Task prompt — If an entry includes an image, drop the image and copy the rest verbatim.

Data excerpts —
Segment Open
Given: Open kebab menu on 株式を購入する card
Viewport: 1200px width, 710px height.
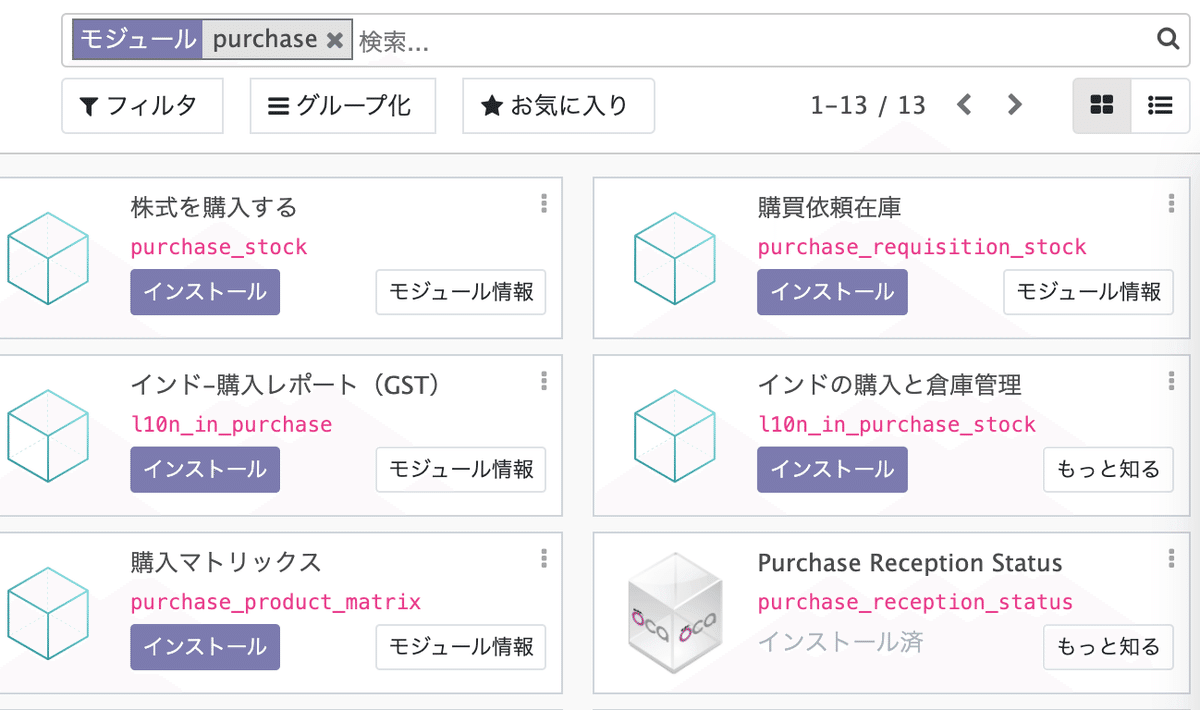Looking at the screenshot, I should point(543,204).
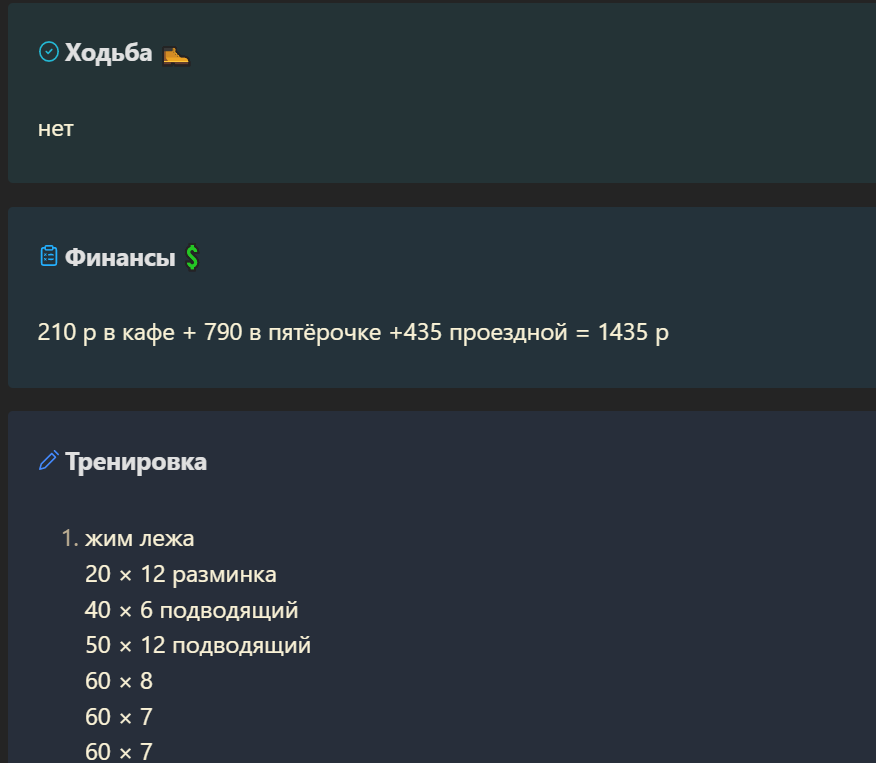
Task: Select the Финансы callout title
Action: [120, 257]
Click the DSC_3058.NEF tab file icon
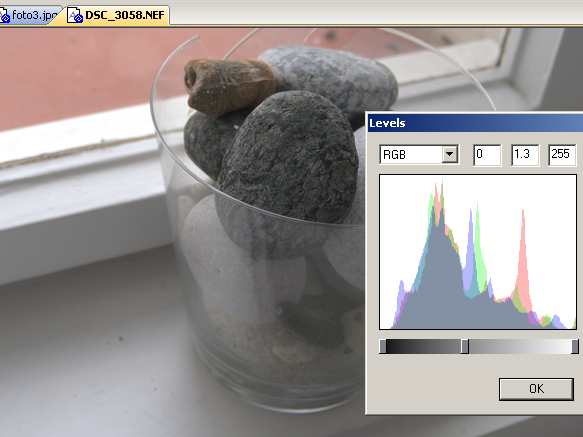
Segment Closed
Response to the exercise —
Given: Open kebab menu on 株式を購入する card
Viewport: 1200px width, 710px height.
Looking at the screenshot, I should point(543,204).
Task: Select the Финансы callout title
Action: [120, 257]
Click the DSC_3058.NEF tab file icon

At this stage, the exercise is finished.